What troubles me is that these kinds of arguments have been around for a while. Based on a decade long case study Wright and Nyberg’s (2016) An Inconvenient Truth: How Organizations Translate Climate Change into Business as Usual basically points out all of the same critiques that I might. That organizations’ short-term focus, focus and preoccupation with growth and revenue maximization make them ill-equipped to lead the fight against climate change. Most often we see organizations viewing the Anthropocene as an opportunity, seeking to profiteer off of it by providing the next new “sustainable” innovation. This was clearly put across by Andrew Hoffman in the context of a sub-plenary discussion on the Anthropocene when he said simply: “this is a great opportunity.” It was not immediately clear whether he meant that it was a great opportunity to further one’s academic career by publishing on the newest fad or whether he meant that it was a great opportunity for businesses to capitalize on a fast growing and profitable new sector but he later clarified by saying (overtly seeking to contradict Naomi Klein), and I quote:
“The market is the most powerful force on the planet. If business does not solve it [the problems of the Anthropocene], it will not be solved.”
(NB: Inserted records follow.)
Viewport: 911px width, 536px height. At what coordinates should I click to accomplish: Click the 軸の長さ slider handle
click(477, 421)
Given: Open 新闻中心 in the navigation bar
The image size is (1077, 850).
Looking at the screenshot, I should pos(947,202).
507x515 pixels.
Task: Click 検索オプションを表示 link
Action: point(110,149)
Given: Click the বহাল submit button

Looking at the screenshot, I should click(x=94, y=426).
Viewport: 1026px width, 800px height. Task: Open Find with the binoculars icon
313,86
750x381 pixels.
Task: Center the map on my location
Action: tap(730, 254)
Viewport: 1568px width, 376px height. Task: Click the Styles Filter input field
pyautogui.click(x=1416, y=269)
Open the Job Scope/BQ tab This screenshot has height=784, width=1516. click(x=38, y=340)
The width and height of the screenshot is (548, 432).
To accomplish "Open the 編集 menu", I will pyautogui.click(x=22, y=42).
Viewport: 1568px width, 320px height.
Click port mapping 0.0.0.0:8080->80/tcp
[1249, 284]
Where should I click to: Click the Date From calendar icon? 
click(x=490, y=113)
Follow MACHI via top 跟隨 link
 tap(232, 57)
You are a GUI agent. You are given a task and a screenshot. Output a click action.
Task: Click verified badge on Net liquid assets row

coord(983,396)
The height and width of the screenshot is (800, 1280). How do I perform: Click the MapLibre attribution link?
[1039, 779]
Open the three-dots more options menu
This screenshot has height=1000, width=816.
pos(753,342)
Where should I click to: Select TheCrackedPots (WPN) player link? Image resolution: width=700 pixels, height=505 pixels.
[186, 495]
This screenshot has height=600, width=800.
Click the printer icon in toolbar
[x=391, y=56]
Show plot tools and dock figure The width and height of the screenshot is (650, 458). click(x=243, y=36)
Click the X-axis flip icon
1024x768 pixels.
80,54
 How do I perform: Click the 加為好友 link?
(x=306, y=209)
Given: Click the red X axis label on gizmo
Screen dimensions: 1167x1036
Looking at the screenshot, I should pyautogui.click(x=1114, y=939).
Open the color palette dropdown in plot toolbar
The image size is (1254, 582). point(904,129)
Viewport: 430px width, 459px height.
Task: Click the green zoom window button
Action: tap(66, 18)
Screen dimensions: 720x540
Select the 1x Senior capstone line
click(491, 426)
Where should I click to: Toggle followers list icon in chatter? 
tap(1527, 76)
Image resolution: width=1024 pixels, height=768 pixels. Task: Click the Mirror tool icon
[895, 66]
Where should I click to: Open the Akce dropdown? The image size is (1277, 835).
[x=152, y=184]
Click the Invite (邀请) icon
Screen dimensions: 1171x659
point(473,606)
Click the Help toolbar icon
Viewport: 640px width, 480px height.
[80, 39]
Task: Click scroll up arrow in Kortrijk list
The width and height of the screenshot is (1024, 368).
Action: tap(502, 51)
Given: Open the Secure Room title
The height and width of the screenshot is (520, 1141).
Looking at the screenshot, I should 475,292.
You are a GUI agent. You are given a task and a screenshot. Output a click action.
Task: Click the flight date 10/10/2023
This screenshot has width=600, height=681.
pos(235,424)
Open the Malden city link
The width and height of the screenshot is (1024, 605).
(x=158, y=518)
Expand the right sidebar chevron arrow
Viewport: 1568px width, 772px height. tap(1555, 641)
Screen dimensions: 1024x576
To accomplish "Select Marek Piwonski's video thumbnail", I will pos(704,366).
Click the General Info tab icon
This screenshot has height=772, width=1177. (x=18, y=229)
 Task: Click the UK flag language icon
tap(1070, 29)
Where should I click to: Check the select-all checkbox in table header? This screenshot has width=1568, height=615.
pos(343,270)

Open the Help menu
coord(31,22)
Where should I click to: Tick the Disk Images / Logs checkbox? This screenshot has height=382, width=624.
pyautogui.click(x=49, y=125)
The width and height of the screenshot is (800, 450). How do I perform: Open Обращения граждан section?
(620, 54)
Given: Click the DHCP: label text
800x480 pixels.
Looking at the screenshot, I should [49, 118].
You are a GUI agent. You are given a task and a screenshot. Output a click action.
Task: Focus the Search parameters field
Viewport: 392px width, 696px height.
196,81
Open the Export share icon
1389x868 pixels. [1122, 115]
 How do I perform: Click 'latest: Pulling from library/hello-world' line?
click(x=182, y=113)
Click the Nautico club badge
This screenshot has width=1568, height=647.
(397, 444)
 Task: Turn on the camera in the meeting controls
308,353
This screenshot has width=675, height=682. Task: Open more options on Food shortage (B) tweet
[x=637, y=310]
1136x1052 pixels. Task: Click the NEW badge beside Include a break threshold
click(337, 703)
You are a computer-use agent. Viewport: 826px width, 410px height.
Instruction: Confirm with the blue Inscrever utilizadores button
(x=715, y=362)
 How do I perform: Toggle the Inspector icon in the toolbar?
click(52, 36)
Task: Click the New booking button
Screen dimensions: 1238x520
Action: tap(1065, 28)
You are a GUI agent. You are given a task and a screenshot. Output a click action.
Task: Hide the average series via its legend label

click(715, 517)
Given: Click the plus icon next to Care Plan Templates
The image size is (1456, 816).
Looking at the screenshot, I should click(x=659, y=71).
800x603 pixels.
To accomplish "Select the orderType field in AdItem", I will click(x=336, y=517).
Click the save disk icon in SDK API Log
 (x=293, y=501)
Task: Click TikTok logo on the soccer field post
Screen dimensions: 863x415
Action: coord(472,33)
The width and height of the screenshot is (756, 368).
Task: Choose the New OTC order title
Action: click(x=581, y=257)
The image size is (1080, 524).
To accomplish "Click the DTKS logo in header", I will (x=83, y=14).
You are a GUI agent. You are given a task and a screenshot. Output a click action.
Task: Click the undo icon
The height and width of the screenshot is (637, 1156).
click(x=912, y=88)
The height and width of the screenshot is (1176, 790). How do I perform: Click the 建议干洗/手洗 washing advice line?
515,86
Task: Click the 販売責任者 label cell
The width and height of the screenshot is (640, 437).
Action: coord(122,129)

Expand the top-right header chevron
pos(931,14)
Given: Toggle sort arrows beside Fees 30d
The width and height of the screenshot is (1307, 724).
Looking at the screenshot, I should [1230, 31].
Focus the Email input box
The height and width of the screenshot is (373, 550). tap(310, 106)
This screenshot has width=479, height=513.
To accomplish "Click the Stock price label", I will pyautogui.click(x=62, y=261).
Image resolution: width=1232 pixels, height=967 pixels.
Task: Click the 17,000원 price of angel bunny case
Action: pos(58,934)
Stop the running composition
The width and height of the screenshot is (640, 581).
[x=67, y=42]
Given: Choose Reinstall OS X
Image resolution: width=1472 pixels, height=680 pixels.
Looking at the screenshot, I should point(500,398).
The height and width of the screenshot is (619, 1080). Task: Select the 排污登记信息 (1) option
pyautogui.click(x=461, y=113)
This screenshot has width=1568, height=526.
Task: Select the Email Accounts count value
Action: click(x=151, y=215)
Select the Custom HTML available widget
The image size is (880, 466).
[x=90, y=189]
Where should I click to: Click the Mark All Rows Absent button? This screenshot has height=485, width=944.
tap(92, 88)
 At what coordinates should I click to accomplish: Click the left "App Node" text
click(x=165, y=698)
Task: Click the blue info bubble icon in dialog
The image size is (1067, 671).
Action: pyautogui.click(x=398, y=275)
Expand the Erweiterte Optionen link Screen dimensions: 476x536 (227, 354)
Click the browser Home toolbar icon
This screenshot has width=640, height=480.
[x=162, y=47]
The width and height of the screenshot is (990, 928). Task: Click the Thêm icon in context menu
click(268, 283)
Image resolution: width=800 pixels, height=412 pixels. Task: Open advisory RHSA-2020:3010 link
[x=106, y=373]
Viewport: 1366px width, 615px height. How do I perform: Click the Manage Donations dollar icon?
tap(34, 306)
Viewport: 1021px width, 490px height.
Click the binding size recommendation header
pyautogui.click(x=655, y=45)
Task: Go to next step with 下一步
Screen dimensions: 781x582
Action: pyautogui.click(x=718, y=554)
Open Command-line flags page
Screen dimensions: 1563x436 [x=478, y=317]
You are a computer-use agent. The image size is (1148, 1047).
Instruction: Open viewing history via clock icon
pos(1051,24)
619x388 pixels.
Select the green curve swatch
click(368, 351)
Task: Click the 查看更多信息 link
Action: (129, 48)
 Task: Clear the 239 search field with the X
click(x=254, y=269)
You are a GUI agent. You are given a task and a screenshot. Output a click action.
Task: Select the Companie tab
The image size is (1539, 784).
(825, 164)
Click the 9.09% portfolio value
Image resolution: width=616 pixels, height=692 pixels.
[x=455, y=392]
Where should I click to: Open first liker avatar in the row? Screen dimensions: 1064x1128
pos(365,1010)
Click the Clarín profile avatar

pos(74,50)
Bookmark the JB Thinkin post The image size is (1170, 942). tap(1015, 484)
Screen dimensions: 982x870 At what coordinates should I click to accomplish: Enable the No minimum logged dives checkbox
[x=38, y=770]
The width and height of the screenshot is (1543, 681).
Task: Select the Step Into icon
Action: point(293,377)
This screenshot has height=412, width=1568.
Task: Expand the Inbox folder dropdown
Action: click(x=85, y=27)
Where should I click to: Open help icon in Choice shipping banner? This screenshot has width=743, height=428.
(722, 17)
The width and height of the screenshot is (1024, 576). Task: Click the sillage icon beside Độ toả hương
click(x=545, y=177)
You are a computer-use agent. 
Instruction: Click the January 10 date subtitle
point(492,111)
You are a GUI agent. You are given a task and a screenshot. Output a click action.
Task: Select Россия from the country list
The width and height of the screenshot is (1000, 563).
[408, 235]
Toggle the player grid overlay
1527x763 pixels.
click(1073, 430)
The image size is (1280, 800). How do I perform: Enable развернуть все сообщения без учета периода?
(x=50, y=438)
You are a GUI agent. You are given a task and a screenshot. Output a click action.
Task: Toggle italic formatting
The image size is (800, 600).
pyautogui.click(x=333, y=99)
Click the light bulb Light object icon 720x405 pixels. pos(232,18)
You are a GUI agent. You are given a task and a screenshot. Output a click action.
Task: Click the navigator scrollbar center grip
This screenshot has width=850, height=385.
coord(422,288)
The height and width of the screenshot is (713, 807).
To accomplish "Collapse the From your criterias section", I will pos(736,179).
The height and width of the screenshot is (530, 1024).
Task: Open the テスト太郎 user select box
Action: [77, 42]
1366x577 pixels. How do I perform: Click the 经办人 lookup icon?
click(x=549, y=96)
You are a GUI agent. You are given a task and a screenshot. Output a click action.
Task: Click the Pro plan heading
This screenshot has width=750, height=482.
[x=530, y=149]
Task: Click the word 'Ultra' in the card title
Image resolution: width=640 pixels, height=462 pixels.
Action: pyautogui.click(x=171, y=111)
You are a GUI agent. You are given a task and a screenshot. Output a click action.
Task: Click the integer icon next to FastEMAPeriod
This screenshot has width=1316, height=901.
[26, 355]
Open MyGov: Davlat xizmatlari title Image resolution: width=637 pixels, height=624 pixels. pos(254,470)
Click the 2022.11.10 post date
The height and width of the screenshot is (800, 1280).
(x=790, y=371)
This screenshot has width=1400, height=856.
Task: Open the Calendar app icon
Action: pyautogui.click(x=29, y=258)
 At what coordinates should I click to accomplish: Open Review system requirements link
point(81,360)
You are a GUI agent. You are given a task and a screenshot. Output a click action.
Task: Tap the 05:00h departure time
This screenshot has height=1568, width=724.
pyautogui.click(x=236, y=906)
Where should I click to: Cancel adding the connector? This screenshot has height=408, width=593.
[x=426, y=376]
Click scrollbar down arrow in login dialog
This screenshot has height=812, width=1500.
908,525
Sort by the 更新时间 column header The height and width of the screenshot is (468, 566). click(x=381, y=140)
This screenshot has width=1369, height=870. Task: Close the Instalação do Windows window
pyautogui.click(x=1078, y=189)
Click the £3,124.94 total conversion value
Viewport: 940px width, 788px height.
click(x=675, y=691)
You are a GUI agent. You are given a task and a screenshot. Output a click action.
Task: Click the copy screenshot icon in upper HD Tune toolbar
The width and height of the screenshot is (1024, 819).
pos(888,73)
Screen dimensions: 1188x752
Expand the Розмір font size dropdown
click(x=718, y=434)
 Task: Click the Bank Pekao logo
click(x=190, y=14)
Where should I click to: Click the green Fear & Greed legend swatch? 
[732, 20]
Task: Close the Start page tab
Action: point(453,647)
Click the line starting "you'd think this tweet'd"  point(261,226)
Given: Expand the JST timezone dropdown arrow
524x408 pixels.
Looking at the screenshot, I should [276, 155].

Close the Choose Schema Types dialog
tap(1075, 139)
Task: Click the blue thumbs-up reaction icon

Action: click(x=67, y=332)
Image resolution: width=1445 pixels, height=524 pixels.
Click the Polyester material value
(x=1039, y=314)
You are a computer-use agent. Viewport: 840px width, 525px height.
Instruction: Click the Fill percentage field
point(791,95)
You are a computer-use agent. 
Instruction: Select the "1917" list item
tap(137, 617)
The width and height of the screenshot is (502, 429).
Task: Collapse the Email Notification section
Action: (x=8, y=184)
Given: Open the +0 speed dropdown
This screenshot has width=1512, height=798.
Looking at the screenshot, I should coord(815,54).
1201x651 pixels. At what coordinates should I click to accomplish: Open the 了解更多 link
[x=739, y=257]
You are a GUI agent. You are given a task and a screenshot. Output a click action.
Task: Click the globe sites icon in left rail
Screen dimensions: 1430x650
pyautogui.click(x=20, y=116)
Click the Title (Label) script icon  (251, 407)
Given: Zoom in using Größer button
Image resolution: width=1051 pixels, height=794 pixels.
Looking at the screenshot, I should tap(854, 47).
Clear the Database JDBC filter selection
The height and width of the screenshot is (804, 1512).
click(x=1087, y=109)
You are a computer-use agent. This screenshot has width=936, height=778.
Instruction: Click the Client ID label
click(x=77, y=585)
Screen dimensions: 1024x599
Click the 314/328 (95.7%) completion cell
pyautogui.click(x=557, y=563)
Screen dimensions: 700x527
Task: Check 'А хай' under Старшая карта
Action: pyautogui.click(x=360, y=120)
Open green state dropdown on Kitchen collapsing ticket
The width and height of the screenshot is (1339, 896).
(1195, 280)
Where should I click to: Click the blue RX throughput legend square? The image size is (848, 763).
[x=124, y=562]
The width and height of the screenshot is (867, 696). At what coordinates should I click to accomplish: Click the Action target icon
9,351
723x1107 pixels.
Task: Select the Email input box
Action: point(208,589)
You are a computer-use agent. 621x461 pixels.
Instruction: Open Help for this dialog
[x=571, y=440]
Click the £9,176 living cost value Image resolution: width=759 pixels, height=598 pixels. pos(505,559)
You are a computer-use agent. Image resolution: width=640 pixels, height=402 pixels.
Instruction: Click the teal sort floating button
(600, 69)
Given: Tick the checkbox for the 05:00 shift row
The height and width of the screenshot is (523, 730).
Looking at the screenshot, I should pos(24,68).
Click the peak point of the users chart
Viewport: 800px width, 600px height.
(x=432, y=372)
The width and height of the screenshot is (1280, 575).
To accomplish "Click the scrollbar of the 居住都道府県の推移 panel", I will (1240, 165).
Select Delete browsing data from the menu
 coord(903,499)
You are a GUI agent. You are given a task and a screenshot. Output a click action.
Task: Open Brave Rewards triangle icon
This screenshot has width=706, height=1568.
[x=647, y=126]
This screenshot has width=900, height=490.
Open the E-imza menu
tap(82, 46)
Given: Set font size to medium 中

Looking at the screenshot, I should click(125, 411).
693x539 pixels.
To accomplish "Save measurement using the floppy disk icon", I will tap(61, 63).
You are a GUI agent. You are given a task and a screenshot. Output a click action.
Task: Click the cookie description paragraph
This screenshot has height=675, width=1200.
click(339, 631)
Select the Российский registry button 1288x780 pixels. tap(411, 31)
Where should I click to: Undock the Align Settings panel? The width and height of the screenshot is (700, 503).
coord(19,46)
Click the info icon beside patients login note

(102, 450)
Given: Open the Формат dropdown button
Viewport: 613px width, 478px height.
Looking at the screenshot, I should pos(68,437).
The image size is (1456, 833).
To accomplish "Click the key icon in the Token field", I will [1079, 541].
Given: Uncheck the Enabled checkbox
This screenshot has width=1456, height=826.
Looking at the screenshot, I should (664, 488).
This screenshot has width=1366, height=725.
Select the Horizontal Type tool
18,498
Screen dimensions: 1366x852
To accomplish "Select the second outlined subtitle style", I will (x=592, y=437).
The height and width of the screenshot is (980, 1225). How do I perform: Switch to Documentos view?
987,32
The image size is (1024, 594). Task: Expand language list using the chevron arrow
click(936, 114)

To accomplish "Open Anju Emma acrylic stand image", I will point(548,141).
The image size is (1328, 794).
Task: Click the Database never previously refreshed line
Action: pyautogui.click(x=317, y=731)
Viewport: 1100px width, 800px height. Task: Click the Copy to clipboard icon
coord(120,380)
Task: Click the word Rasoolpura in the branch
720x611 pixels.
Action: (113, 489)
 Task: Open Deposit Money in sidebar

The only way that we’ll see change in how organizations respond to the Anthropocene, according to a leading commentator, is via the logics of the market in a kind of eco-modernist optimism (presumably a demand for there not to be an ecological crisis will eventually be matched by a supply of “not an ecological crisis” once the time-lag is over). The role of an organizational scholar is therefore supposedly to show businesses how much money they stand to make if they start taking the Anthropocene seriously. It’s hard not to hear a simple abdication of responsibility to the other of “the market”. Is well ethical, innit bro?